Even still, every time a lesson I thought would be amazing kind of flops, I’m tempted to be down on myself. But I’ve learned that I can ask students what didn’t work, and they’ll be brutally honest about whether it worked and how. That’s what I like to think: you invested this time, this didn’t work, that’s okay. There’s always another way of doing it. I’ve also learned, over the years, probably from that same headmistress: there’s only so much you can do.

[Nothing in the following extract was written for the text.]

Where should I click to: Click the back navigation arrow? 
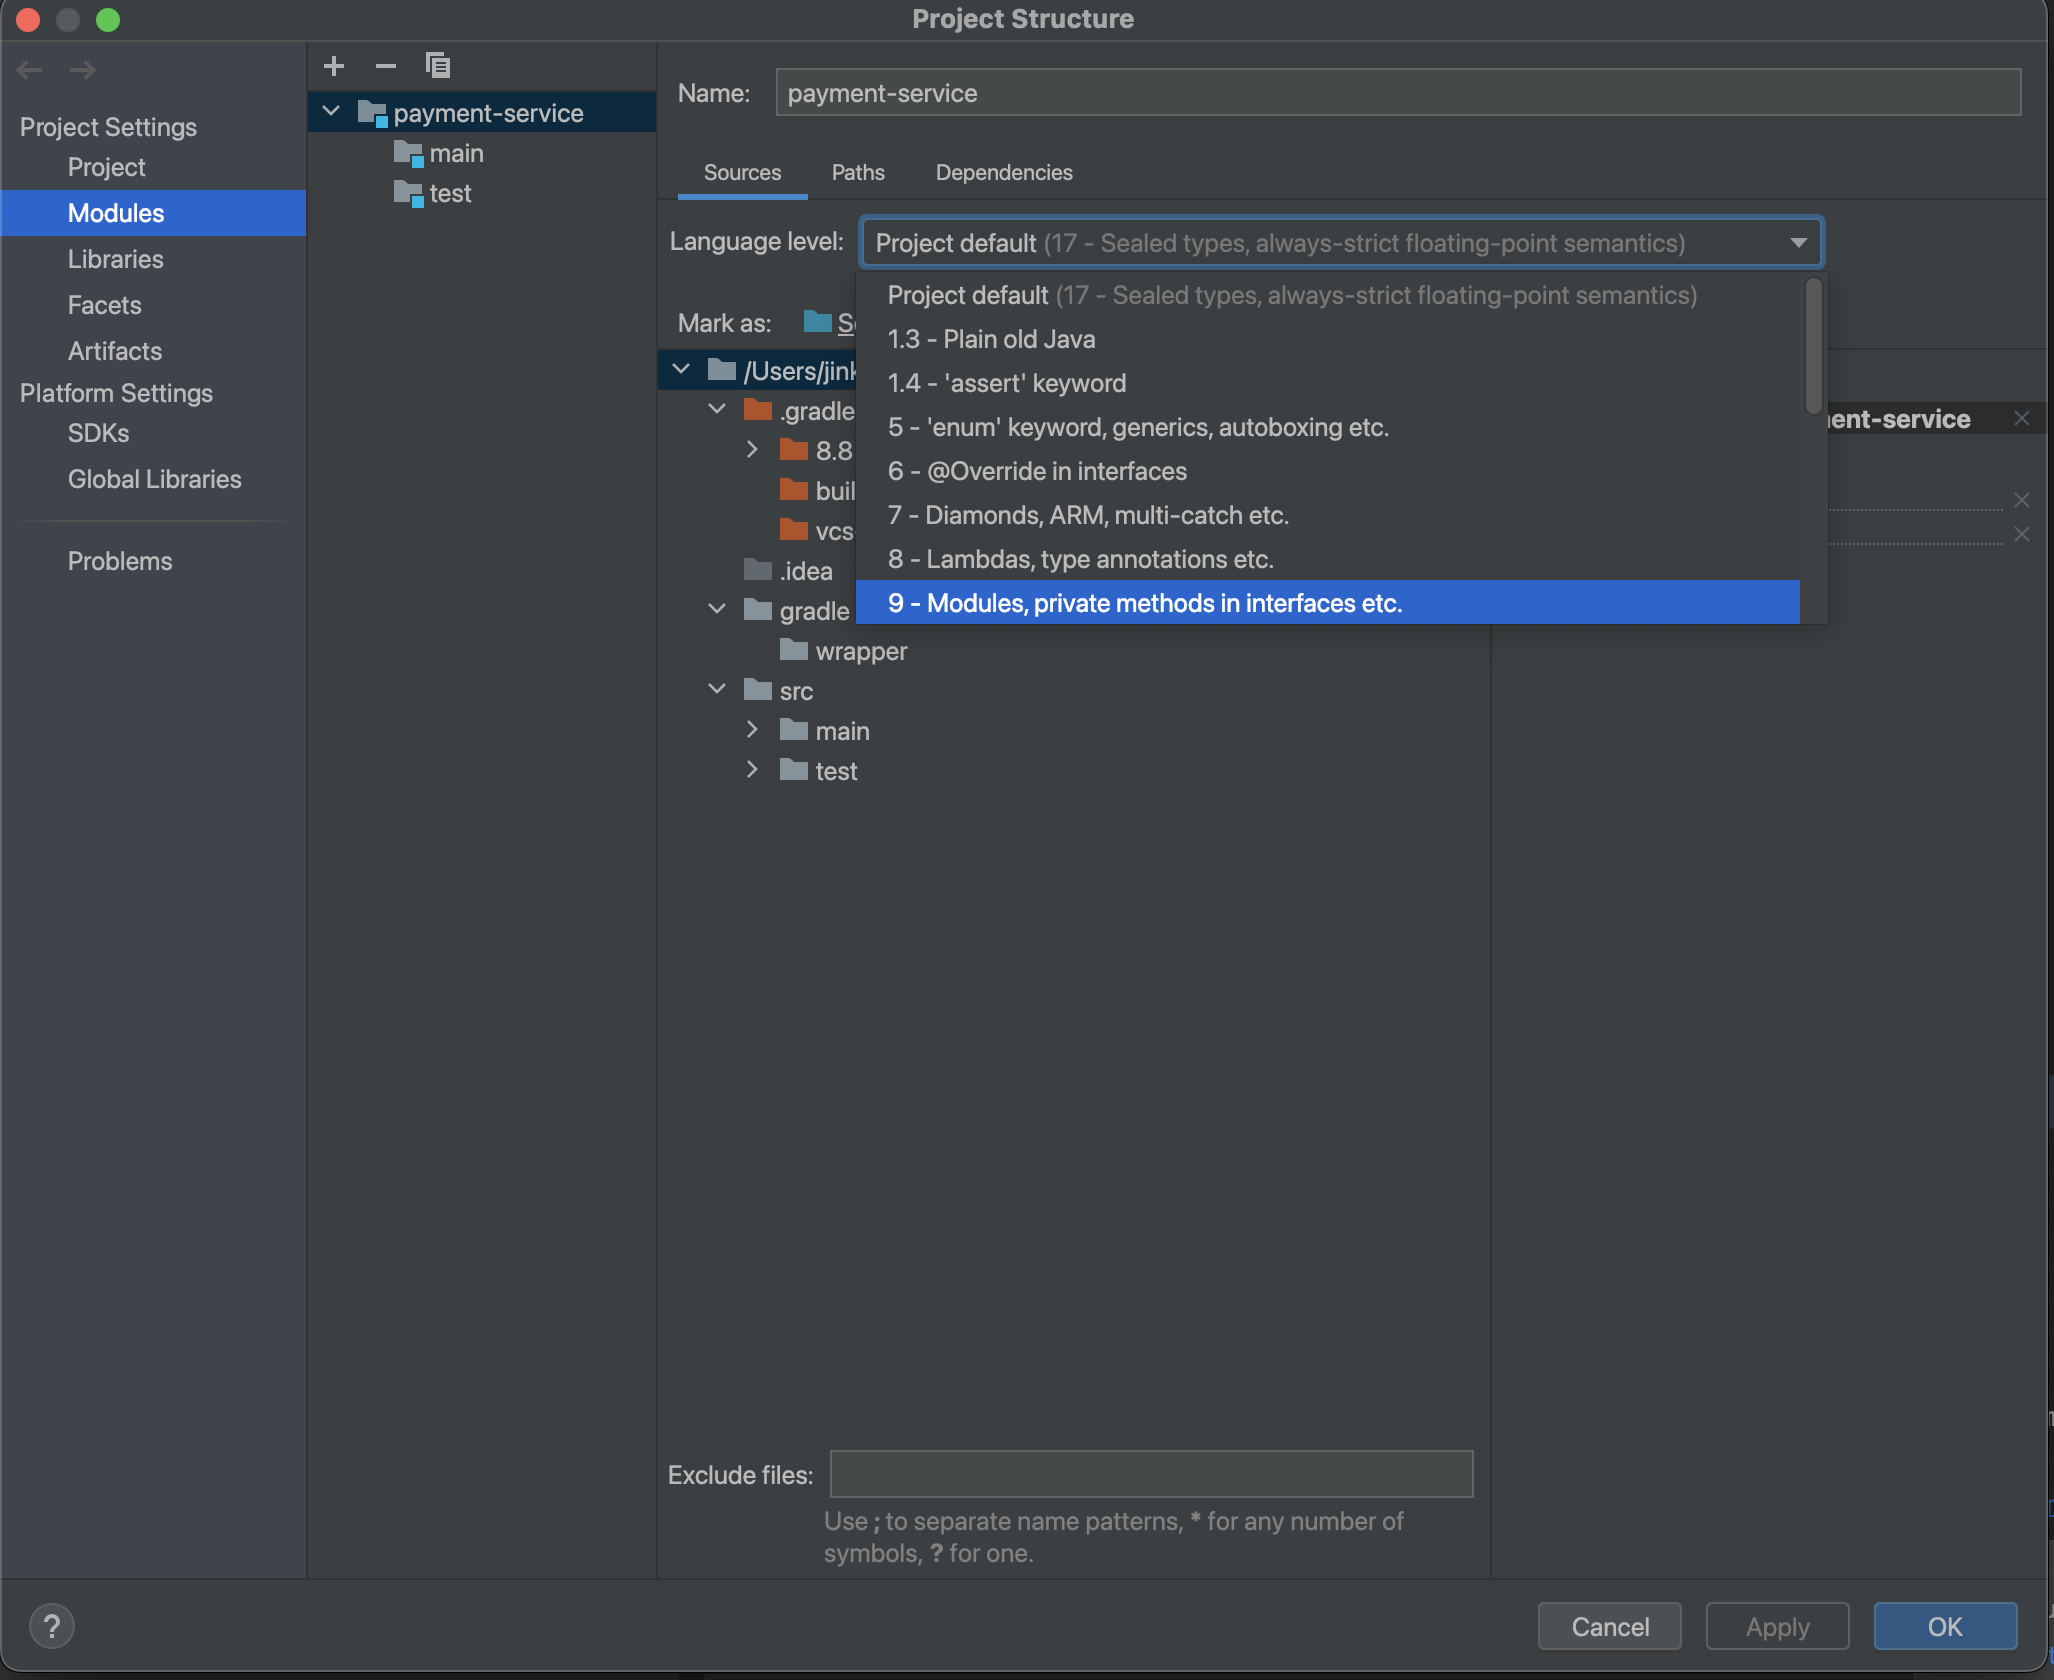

You don’t have to rush through everything. Go at their pace. Do whatever they can do. I’m big on planning as I go. I might know, at the start of the school year, what books I’m going to teach, but if there isn’t time, or if I can add something, fine! I have to listen to the students. I’m not going to limit myself. Are you teaching the students, or are you teaching the subject? A teacher at a school said this to me when I said I teach English: “You don’t teach English, you teach students, and you’re teaching them about English.” I thought she was so snobby at the time, but she was so right.
Educator-Influencer you count on? First place you turn for classroom advice? When I was young I got advice from friends who had been teaching for longer. Now a lot of them are retired, and education and kids have changed quite a bit. Now it’s my fellow teachers here at school, not just in my department. I talk to them about what we’re doing and how things are going. I get advice on classroom management, things like that. Every once in a while, I wander and look in other people’s classes: I’d like to see what people are doing in other disciplines. How do they handle their lessons? How are they arranging their desks and table? I just ask.
Better class discussions will _______________. Make the class more engaging for everyone. Not just me, but for the students. They will reveal student understanding. I never give tests or quizzes in my classes – other English teachers do – they don’t reveal much for me. I need to hear students and see what they write.